On Tue, Aug 25, 2009 at 12:30 PM, Dmitriy Sintsov<questpc(a)rambler.ru> wrote:
For every invocation of the same article with any
action that produces
HTML output.
That's wrong. The canonical version of a page must be a page with
substantially identical content. Edit pages serve totally different
HTML; rel=canonical pointing to the article will just be ignored by
search engines. See here for a discussion of how rel=canonical works:
http://googlewebmastercentral.blogspot.com/2009/02/specify-your-canonical.h…
Note, e.g., "We allow slight differences, e.g., in the sort order of a
table of products. We also recognize that we may crawl the canonical
and the duplicate pages at different points in time, so we may
occasionally see different versions of your content." Totally
different content, no.
Wouldn't the action=edit be indexed by robots when
we have no proper
robots.txt? Or, there will be meta noindex, nofollow in the head of such
page?
Yes, we set noindex on edit pages.
Anyway, it seems that Yandex crawler doesn't like
the meta noindex
rules in the header of the page, giving an error (warning) message in
the stats of their webmaster tools.
What does the warning say? Ideally, of course, you should ban them in
robots.txt, so the search engine doesn't have to bother fetching the
URL.
I've thought that the purpose of
canonical link is to threat the multiple actions of the page as the
single page to the web indexer, thus, improving the ranks.

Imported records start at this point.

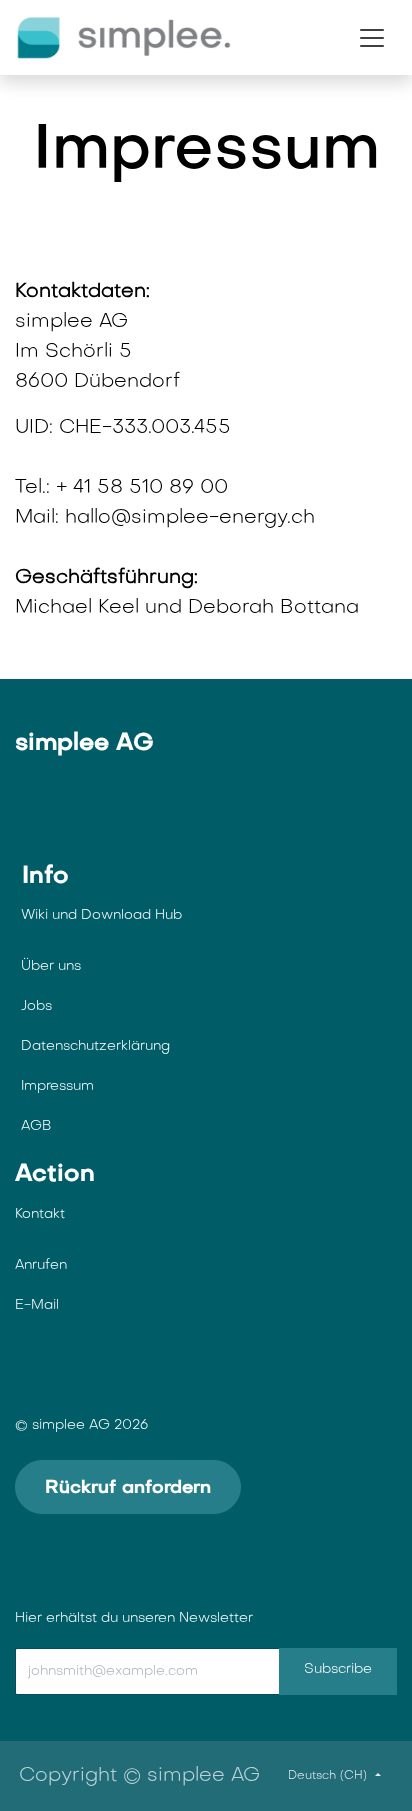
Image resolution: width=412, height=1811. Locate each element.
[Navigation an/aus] (372, 38)
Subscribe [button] (338, 1669)
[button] (171, 1672)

The purpose is to tell search engines which URL you'd prefer them to
present to users, if the same content is being served under multiple
URLs. It is not meant to artificially inflate rankings by counting
unindexed pages as contributing to some entirely different page of
your choosing, and using it that way won't actually work. Since
search engines were already using heuristics to identify duplicate
content, and might well continue to use those exact same heuristics to
validate rel=canonical, it might not improve rankings at all.